• _Excerpted text_:
+===+
Vancouver based filmmaker Daniel J Pierce just released a film that attempts to connect the dots between clearcut logging and the megafloods wreaking havoc in BC’s Interior.
He acknowledges that the climate is changing and there was an extreme event, but says this is only half of the story.
“We have loaded the dice in favour of more of these events, by so badly degrading the hydrological functioning of the ecosystem.”
Pierce cites scientific papers like:
- XuJian Joe Yu, Younes Alila, “Nonstationary frequency pairing reveals a highly sensitive peak flow regime to harvesting across a wide range of return periods”Forest Ecology and Management (2019).
- Kim Green & Younes Alila, “A paradigm shift in understanding and quantifying the effects of forest harvesting on floods in snow environments,” Water Resources Research (2012).
- Tom Bradley, “A Brief Literature Review of the Mountain Pine Beetle,” Silva Ecosystems Consultants Ltd (1993) Revised and updated by Herb Hammond and Erik Leslie (2003).
Pierce has been documenting forestry issues since 2008.
+===+
• _Data provided_:
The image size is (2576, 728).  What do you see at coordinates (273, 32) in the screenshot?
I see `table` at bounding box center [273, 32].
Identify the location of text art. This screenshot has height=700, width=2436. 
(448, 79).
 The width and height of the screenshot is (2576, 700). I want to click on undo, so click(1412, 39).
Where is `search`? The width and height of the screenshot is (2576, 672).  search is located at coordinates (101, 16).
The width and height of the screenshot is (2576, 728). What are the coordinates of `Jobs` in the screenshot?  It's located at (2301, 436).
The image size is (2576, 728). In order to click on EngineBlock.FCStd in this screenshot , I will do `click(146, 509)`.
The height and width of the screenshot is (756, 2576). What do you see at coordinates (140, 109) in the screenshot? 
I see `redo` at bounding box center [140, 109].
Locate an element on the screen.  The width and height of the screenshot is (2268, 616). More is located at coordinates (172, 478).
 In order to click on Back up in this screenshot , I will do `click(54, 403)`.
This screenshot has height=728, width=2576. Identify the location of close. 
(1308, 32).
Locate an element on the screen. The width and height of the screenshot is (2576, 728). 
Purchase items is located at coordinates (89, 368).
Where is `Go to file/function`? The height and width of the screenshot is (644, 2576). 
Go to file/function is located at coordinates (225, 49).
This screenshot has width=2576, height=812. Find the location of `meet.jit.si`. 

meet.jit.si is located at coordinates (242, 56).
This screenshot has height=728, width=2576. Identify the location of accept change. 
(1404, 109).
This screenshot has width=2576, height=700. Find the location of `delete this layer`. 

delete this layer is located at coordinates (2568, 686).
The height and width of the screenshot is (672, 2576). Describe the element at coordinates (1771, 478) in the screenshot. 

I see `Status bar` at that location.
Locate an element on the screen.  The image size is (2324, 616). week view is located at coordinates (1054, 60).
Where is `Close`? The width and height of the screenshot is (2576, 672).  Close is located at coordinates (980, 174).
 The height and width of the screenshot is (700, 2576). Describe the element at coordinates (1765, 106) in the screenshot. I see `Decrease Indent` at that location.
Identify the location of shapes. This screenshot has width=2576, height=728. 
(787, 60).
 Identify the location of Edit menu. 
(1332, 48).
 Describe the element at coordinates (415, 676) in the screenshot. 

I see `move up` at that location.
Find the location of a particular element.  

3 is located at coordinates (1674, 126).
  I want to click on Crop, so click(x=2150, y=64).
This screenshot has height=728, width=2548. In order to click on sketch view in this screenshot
+===+
• _Directions_: Pick up the piece about logging and flooding in BC's Interior after its last sentence and keep writing it. The records are not needed for anything here.

• _Response to the task_:
He spent some of this time on Cortes Island, filming areas like the Basil Creek Watershed, the Children’s Forest and and Delight Lake Watershed. Pierce interviewed Chief James Delorme of the Klahoose First Nation, Mark Lombard, Bruce Ellingsen and some of the other people who established the Cortes Island Community Forest.
He told Cortes Currents, “Being in the city is a better place for my work but I always kept a piece of my soul on Cortes. I’ve been back to visit once and I have the dream in my heart of telling the story of the Cortes Island Community Forest.”
Last March, Pierce released a video about the flood that destroyed part of Grand Forks in 2018. (He has just changed the ending.)
As he explains in the podcast, a heavy spring snowfall was abruptly followed by hot summer weather that “sent a lot of water dumping down the Kettle River.” The lowest part of Grand Forks was destroyed in the resulting flood. The Provincial and Federal governments provided funding to buy out homes at their post flood value. A house that might have been worth $150,000 before the flood was worth $40,000 or $50,000 after the flood.
“So you had some people lose their entire life savings and that entire neighbourhood became displaced,” explained Pierce. “Some people in the community started going to the source, which was what’s going on in the watershed above grand forks.”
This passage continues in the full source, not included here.